Text block

========

Adiponectin appears to be a second well known adipocytokine released by fat cells but in contrast to leptin it seems to have several beneficial and protective effects. These effects include anti-inflammatory, vasculoprotective, anti-diabetic effects. Adiponectin (also known as 30 kDa adipocyte complement-related protein; Acrp30) is a 247 amino-acid protein monomer which forms trimmers which further polymerize into larger polymeric complexes varying in size between 180 kDa (hexameres; LMW) or 400 - 600 kDa (16-meres; HMW) [11] . Interestingly the highest biological activity appears to be exerted by trimers, however certain functions like NFkappaB activation can be caused only by 8 and higher complexes. Levels of adiponectin in human blood are between 5 - 10 mg/ml (relatively high) and are decreased in subjects with insulin resistance and type 2 diabetes and adiponectin-deficient mice exhibit insulin resistance and diabetes [42] . Moreover, administration of adiponectin causes glucose-lowering effects and ameliorates insulin resistance [43] . This insulin-sensitizing effect of adiponectin seems to bemediated by an increase in fatty-acid oxidation through activation of AMP kinase and PPAR-alpha [44] .

Two adiponectin receptors (AdipoR1 and AdipoR2) have been recently identified [45] . AdipoR1 is abundantly expressed in skeletal muscle, whereas AdipoR2 is predominantly expressed in the liver [45] . These two adiponectin receptors are predicted to contain seven transmembrane domains but to be structurally and functionally distinct from G-protein-coupled receptors [45] . Although it may seem that adiponectin’s primary sites of action are peripheral, it also acts centrally within the brain-gut axis [46] , however, in spite of numerous potential beneficial effects of adiponectin, there are also suggestions of its possible pro-inflammatory effects, which are yet to be determined [47] other circulating adipokines include resistin, visfatin and apelin.

========

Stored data
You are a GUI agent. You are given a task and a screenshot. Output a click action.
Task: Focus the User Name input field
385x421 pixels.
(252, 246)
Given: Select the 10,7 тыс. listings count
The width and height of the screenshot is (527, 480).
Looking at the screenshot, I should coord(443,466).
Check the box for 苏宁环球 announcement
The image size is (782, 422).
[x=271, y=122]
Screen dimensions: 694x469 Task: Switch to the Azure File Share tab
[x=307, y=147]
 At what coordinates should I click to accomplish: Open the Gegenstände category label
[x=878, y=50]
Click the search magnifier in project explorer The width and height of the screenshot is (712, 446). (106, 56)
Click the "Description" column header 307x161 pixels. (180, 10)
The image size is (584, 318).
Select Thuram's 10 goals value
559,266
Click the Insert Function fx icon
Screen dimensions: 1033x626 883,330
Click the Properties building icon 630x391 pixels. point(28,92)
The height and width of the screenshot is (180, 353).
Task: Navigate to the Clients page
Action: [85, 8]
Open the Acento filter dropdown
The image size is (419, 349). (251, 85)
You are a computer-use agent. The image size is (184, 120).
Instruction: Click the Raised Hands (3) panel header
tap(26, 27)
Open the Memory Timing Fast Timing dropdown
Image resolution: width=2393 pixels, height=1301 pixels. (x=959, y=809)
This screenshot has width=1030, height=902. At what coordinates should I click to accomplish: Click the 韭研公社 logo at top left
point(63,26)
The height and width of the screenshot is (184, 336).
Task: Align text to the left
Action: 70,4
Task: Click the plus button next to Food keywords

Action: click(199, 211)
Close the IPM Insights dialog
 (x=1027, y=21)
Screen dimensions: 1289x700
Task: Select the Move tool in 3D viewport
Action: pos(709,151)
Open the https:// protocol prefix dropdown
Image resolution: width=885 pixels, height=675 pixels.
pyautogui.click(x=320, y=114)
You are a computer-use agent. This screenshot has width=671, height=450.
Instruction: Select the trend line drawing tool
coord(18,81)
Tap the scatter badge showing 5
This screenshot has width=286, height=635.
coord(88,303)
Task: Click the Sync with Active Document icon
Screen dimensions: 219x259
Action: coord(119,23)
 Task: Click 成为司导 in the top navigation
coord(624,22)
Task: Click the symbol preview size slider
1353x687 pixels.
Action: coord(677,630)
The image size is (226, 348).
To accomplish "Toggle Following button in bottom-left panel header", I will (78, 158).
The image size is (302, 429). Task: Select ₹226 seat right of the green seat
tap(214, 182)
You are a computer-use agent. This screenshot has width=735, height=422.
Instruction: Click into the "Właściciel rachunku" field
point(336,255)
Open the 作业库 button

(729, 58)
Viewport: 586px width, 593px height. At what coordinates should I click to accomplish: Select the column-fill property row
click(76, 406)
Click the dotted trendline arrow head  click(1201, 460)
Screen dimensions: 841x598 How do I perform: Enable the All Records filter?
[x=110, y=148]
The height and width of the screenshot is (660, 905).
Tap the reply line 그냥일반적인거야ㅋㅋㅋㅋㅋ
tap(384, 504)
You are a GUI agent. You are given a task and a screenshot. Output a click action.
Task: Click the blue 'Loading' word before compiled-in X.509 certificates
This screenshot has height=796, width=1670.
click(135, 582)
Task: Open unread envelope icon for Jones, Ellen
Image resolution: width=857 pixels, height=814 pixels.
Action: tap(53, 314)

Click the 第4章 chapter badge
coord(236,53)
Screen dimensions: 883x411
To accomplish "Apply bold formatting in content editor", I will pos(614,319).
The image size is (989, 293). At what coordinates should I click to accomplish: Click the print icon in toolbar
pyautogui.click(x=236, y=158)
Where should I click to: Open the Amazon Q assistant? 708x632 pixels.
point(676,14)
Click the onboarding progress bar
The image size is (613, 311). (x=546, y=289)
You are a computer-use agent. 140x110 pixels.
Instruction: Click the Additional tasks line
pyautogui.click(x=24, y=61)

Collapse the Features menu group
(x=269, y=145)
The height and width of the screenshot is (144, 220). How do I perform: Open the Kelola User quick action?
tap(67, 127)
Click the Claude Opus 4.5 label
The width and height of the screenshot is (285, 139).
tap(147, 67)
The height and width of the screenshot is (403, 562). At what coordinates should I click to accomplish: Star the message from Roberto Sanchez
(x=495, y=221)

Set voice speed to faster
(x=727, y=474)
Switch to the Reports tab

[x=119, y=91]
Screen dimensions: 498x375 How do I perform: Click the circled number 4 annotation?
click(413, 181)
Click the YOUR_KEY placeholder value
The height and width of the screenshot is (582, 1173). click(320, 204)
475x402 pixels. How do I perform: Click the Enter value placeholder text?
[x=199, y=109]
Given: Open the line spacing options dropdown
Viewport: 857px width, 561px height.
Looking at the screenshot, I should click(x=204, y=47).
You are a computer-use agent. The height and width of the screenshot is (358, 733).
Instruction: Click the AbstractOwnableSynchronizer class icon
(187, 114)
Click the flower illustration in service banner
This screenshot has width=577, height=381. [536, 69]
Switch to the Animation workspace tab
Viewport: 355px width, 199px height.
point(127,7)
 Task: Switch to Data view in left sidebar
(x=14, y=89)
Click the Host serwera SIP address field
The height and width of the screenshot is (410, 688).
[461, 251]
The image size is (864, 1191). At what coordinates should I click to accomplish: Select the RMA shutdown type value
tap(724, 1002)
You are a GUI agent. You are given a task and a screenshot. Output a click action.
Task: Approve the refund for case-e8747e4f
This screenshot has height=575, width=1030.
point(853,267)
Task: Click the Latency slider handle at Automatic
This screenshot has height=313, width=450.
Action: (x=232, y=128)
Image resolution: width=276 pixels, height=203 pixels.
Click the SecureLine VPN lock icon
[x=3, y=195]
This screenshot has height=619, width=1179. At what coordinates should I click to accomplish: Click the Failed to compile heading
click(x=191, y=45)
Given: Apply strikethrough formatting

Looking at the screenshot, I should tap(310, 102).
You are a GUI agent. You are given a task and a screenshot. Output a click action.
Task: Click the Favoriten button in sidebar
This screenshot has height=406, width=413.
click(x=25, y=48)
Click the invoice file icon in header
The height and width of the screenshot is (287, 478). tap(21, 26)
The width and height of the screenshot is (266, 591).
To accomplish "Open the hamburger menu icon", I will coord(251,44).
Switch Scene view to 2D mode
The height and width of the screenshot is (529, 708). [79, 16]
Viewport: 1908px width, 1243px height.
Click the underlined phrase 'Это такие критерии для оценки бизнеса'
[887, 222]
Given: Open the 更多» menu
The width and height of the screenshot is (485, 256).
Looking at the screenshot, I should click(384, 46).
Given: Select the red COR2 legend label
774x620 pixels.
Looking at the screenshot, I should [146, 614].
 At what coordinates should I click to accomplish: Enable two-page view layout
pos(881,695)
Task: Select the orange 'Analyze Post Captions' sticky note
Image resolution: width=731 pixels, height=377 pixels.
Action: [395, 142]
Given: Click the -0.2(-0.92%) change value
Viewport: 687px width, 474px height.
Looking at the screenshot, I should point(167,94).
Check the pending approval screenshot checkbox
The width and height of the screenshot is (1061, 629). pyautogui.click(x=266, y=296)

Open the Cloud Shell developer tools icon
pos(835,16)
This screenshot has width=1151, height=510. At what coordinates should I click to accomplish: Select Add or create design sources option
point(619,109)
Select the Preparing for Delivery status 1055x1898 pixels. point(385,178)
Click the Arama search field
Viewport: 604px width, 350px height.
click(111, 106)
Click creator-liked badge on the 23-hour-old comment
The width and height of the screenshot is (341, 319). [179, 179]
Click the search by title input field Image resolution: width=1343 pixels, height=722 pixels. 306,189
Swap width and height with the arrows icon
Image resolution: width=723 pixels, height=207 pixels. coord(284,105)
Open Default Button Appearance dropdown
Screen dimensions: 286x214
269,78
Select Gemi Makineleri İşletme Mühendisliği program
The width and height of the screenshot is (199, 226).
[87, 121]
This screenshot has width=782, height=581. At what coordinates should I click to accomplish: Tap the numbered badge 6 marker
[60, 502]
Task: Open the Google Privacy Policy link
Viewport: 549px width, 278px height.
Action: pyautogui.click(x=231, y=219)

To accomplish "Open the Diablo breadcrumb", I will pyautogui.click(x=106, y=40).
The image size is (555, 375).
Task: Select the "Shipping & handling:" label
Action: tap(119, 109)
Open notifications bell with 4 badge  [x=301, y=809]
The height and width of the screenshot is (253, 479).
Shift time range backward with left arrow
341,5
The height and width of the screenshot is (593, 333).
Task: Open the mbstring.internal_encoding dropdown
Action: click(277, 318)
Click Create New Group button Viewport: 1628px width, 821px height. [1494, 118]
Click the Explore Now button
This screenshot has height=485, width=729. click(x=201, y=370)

========

Instructions to follow
Edit the adiponectin text starting at "Two adiponectin receptors (AdipoR1" and ending at "visfatin and apelin.", and put "cardiac muscle" in place of "skeletal muscle".

Written answer
Two adiponectin receptors (AdipoR1 and AdipoR2) have been recently identified [45] . AdipoR1 is abundantly expressed in cardiac muscle, whereas AdipoR2 is predominantly expressed in the liver [45] . These two adiponectin receptors are predicted to contain seven transmembrane domains but to be structurally and functionally distinct from G-protein-coupled receptors [45] . Although it may seem that adiponectin’s primary sites of action are peripheral, it also acts centrally within the brain-gut axis [46] , however, in spite of numerous potential beneficial effects of adiponectin, there are also suggestions of its possible pro-inflammatory effects, which are yet to be determined [47] other circulating adipokines include resistin, visfatin and apelin.